Oregon OSHA on Protecting Workers During Wildfire Smoke Conditions
As Oregon continues to deal with an unprecedented wildfire season and the lingering effects of the state’s air quality, Oregon Occupational Safety and Health (“OSHA”) has released best practices for employers whose employees conduct outdoor work activity. A link to the news release can be found here. To summarize, Oregon OSHA strongly encourages employers to take the following steps to protect employees from persistently unhealthy air quality:
- Closing outdoor work activity when air quality becomes “unhealthy,” or reaches an Air Quality Index (“AQI”) of at least 151 (as of 11:00 a.m. September 15, 2020, Portland’s AQI was 378);
- Allowing workers with underlying health conditions to stay at home;
- Rearranging work schedules, hours, and tasks to enable workers to get relief from smoky outdoor air; and
- Providing N95 masks, where and when appropriate, and informing workers of their proper use and care.
In addition, employers should be mindful of employees living in areas that have been directed to evacuate, and allow them to stay home to help their families with those preparations. Oregon OSHA also points out that the unhealthy air is associated with a higher risk of respiratory infections, which can have serious implications during the COVID-19 pandemic. As such, employers should be even more mindful of the risks of spreading COVID-19 and the increased negative health effects it could have on employees during the wildfire season.
To be clear, Oregon OSHA’s best practices are not requirements based on a regulation or statute. While Oregon OSHA is encouraging employers to enact these best practices during this extraordinary time, you will not find a rule that lays out specifically what an employer must do in this situation.
The lack of an applicable rule or statute, however, does not mean an employer is immune from citation for not taking action to protect employees from unhealthy air. Under the state’s general duty clause (ORS 654.010), an employer has a general duty under the Oregon Safe Employment Act (“OSEA”) to do whatever is “reasonably necessary” to make an employee’s “employment and place of employment safe and healthful.” Therefore, it is highly recommended that employers take steps to mitigate the hazards associated with unhealthy air quality despite the lack of a formal requirement to do so.

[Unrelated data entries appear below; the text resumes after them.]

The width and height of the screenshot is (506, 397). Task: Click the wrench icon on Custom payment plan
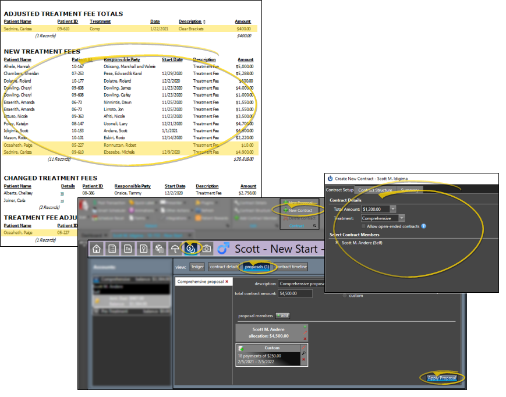click(303, 353)

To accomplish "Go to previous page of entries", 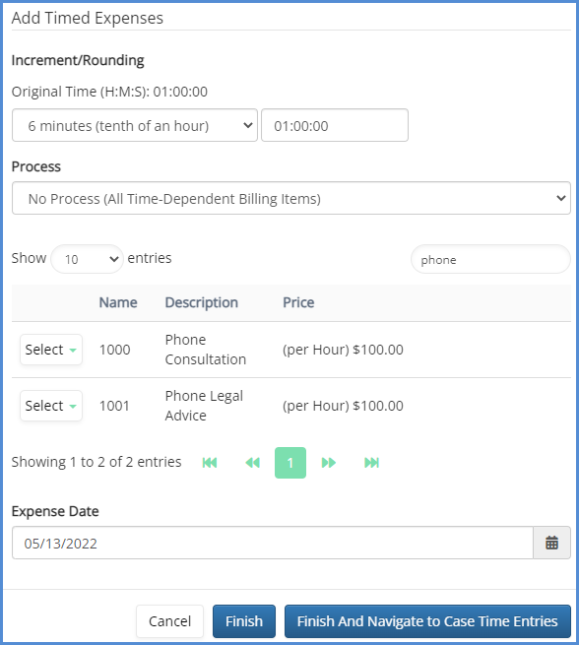I will click(252, 463).
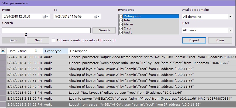
Task: Toggle the Debug info event type checkbox
Action: point(121,16)
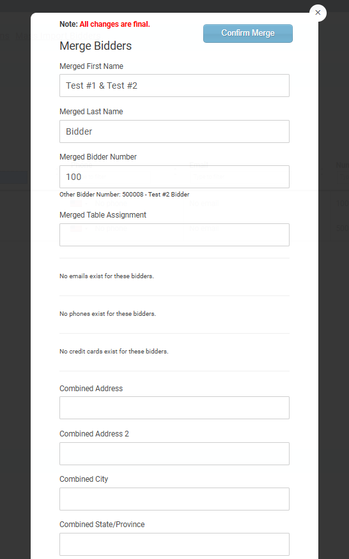Click the Combined State/Province input box
Screen dimensions: 349x559
pyautogui.click(x=175, y=544)
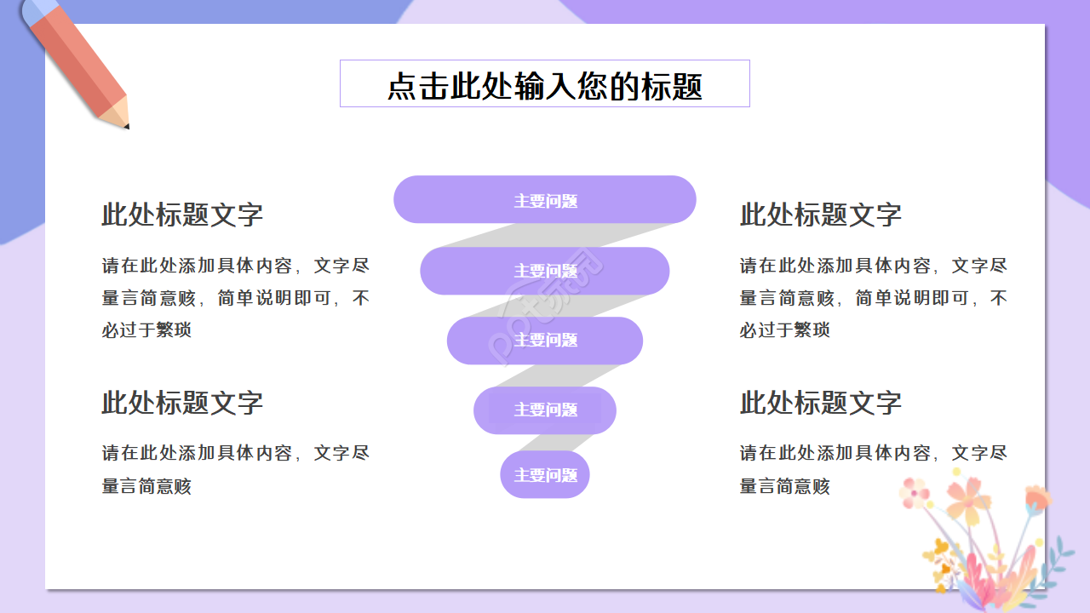Click the title placeholder 点击此处输入您的标题
The width and height of the screenshot is (1090, 613).
[545, 83]
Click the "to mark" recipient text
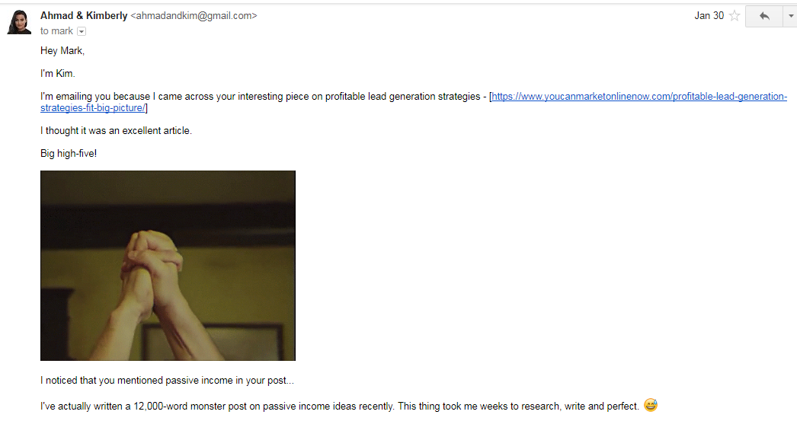 [x=56, y=31]
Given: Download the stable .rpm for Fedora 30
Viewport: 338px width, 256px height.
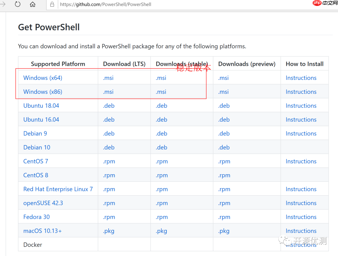Looking at the screenshot, I should (x=162, y=217).
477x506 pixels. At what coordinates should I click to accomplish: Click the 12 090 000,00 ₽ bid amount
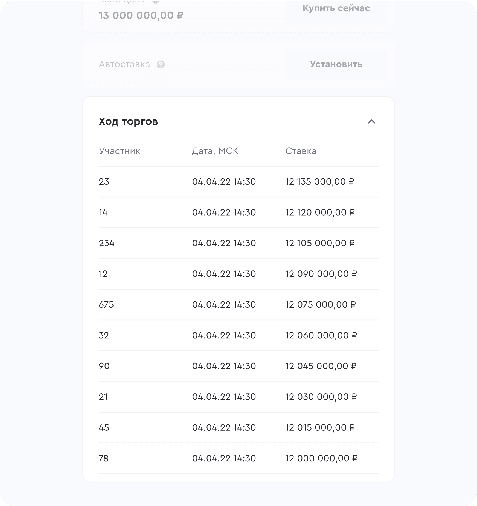(x=321, y=274)
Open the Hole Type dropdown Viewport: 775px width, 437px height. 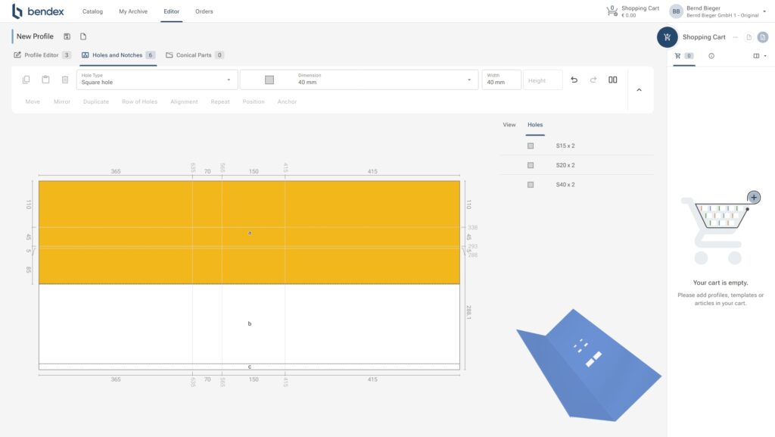click(157, 80)
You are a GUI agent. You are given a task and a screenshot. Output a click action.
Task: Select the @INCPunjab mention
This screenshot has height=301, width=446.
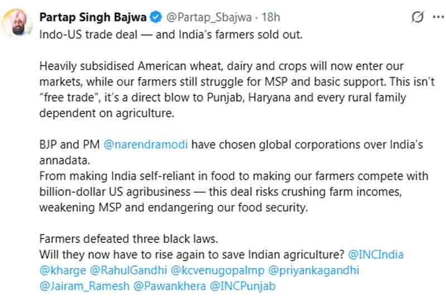pos(243,287)
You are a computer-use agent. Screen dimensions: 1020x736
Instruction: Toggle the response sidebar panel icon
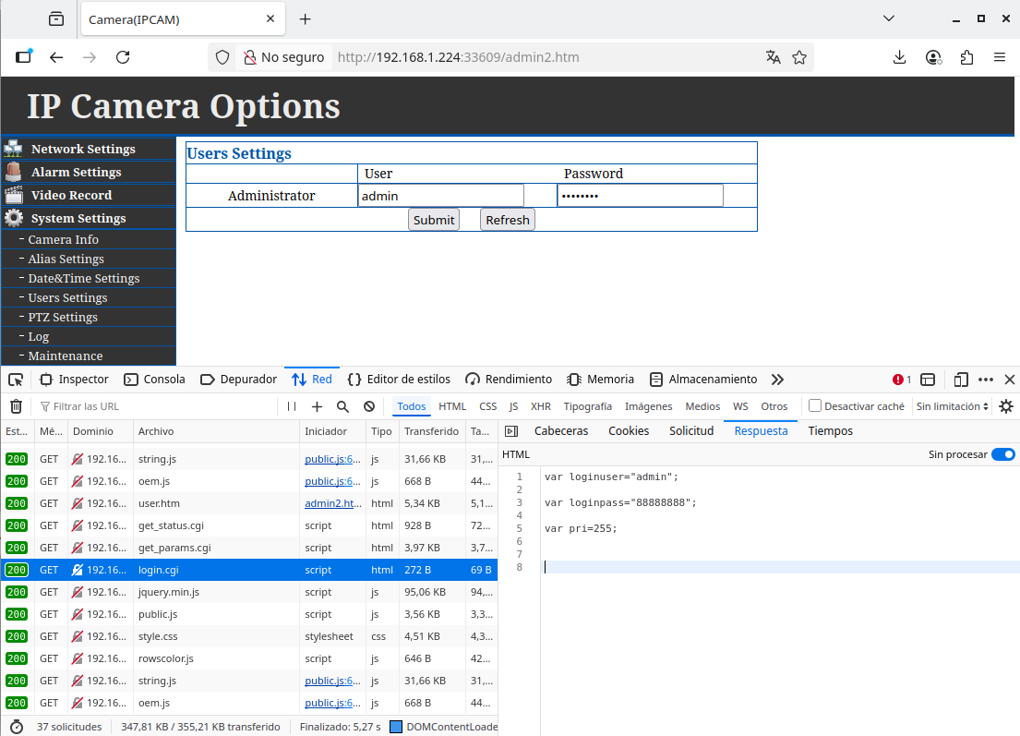tap(511, 431)
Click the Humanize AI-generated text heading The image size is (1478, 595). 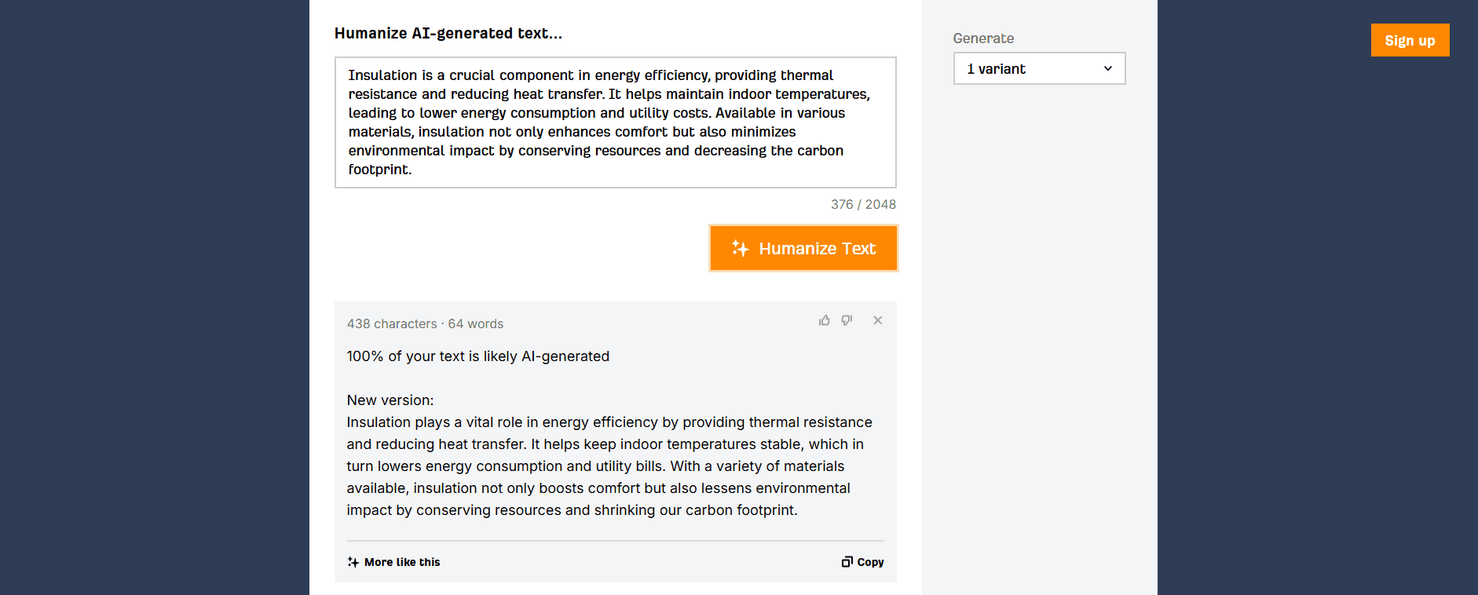point(448,33)
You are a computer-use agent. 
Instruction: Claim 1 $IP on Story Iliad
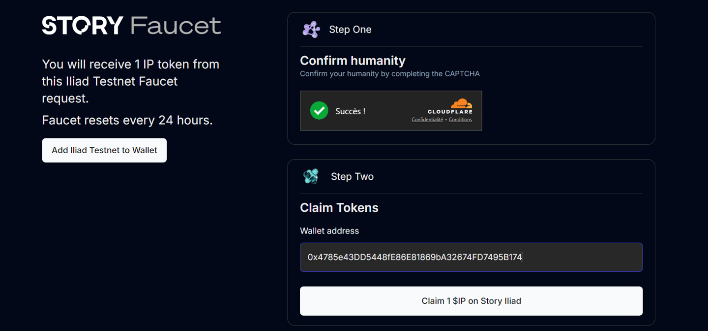coord(471,301)
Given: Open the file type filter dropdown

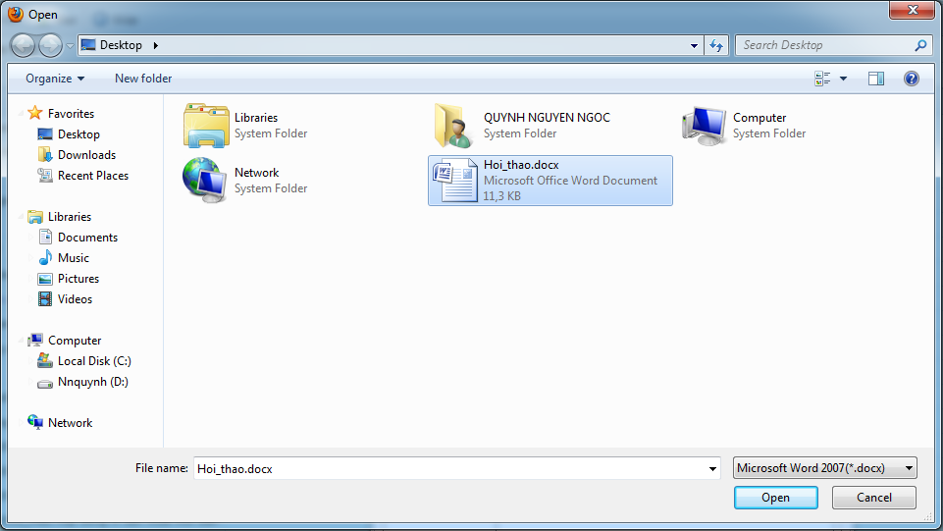Looking at the screenshot, I should click(824, 468).
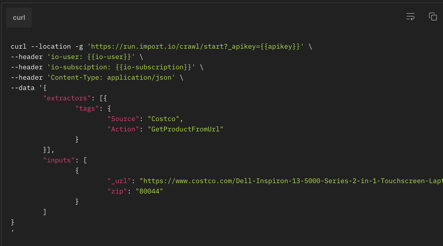Click the "Action" JSON key
This screenshot has height=246, width=443.
click(123, 129)
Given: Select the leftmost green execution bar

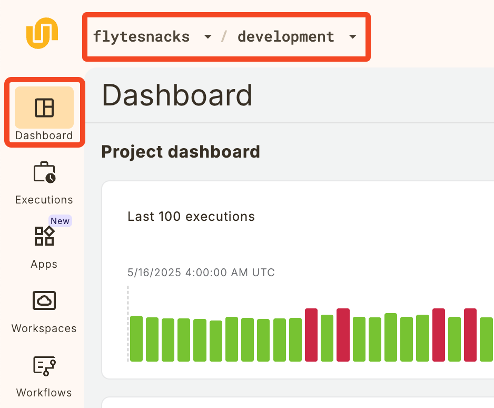Looking at the screenshot, I should [x=136, y=338].
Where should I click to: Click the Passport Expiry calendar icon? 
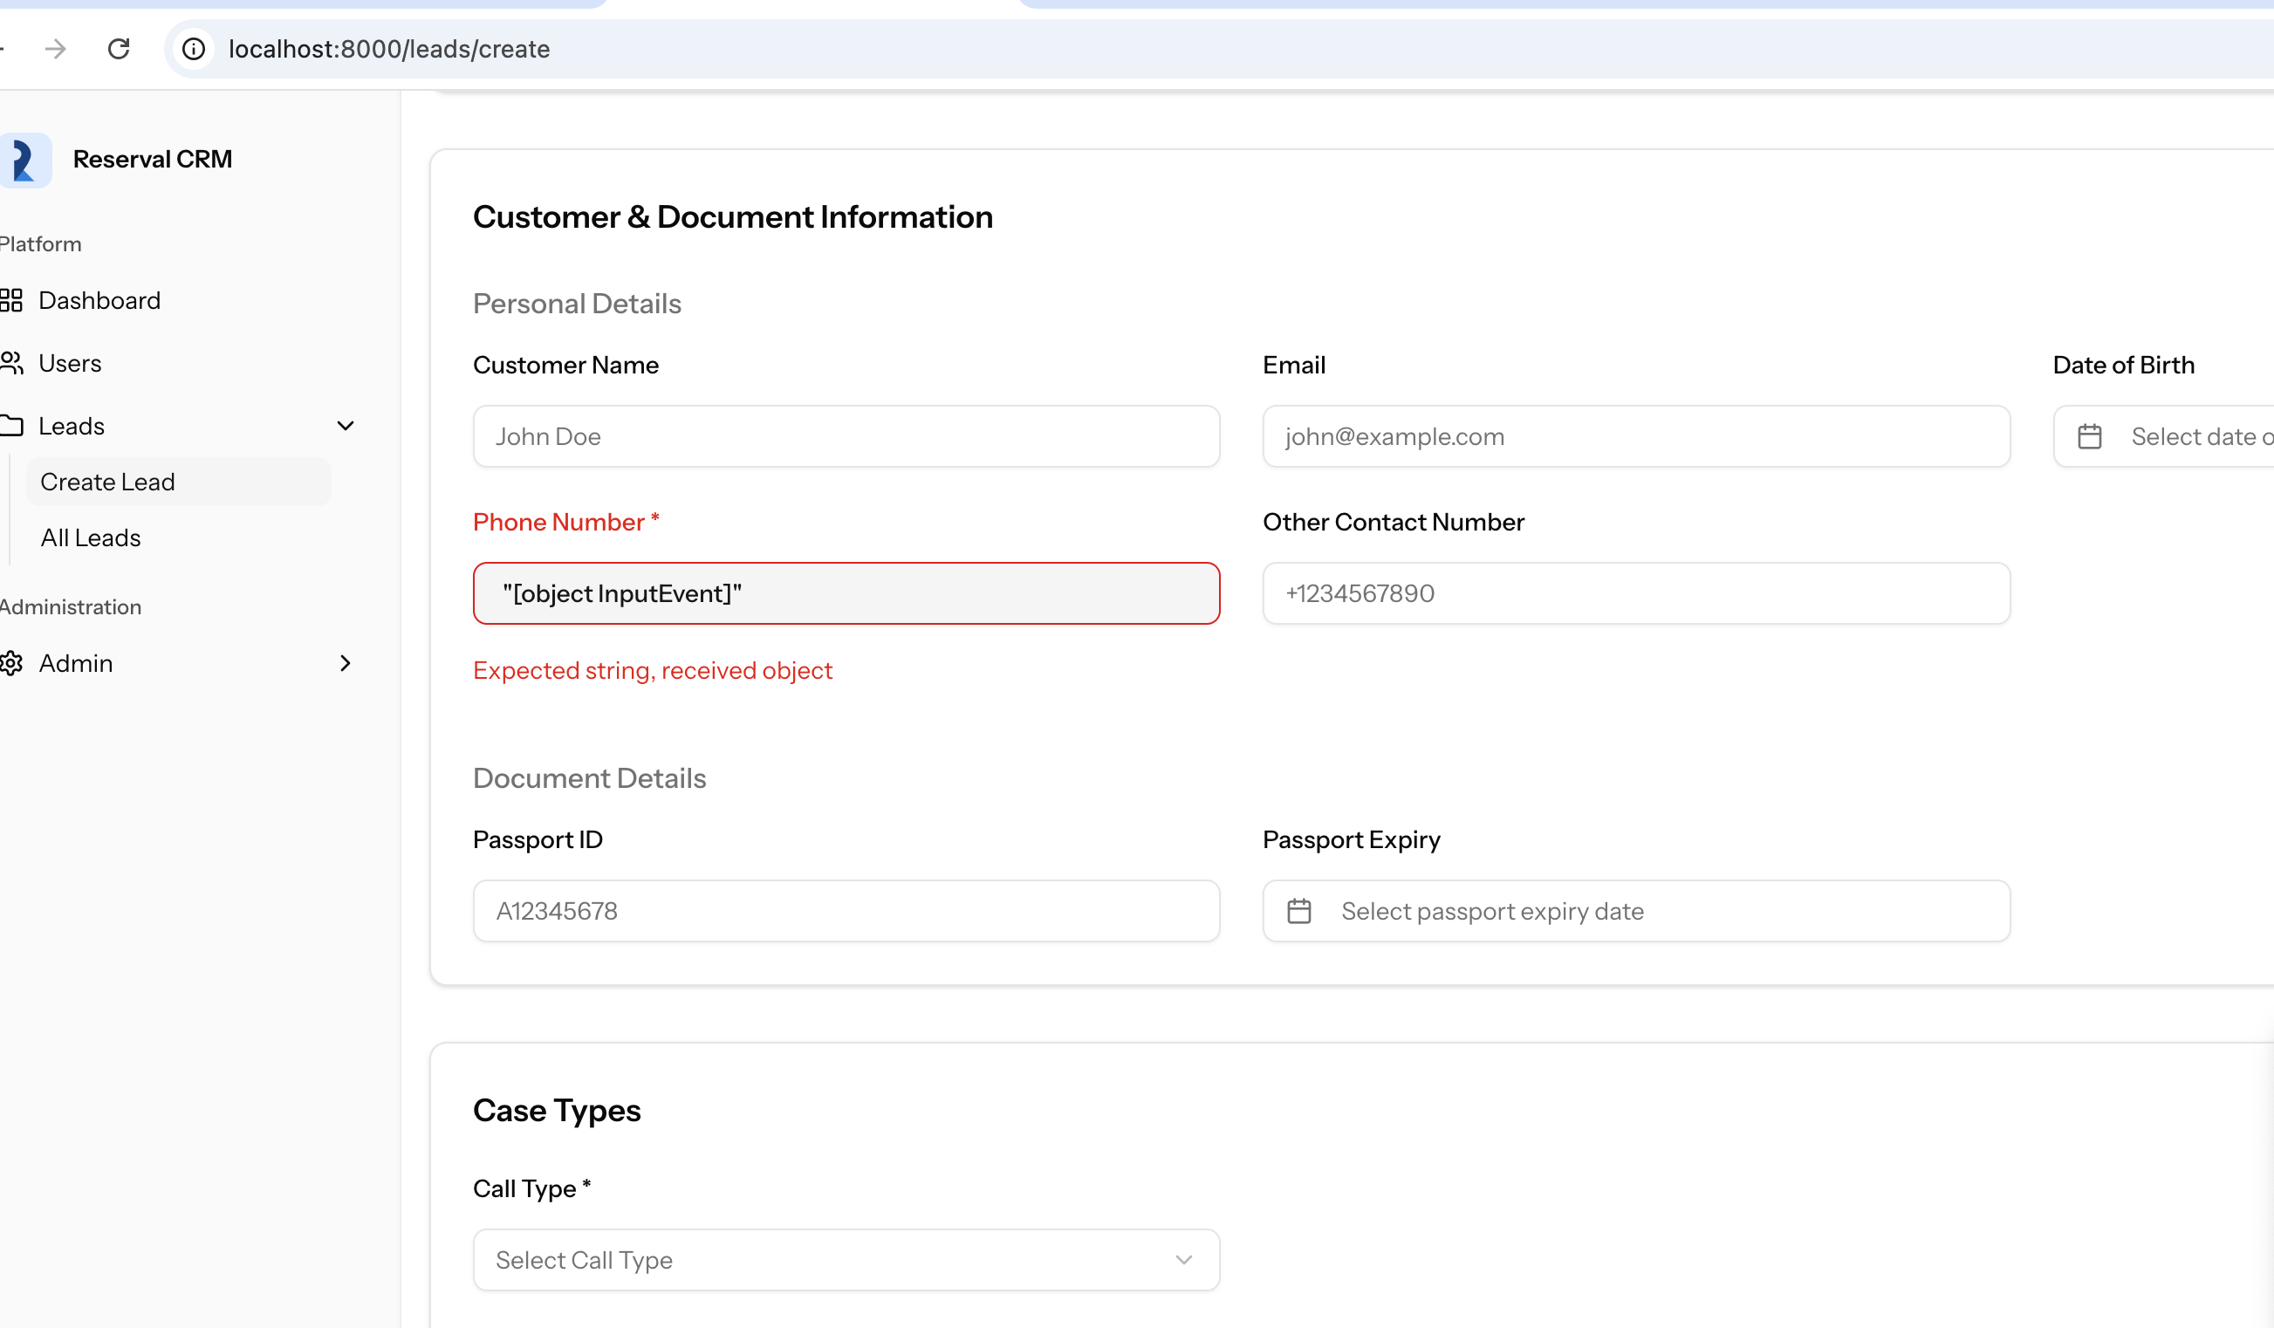tap(1299, 911)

Not surprisingly, California has adopted specific requirements related to wildfire smoke and worker exposure to unhealthy air quality as a result. These rules require an employer, among other things, to provide N95 masks to all employees for voluntary use when the AQI is greater than 151. As these fire events become more prevalent in the state, it is likely that Oregon OSHA will adopt a similar rule.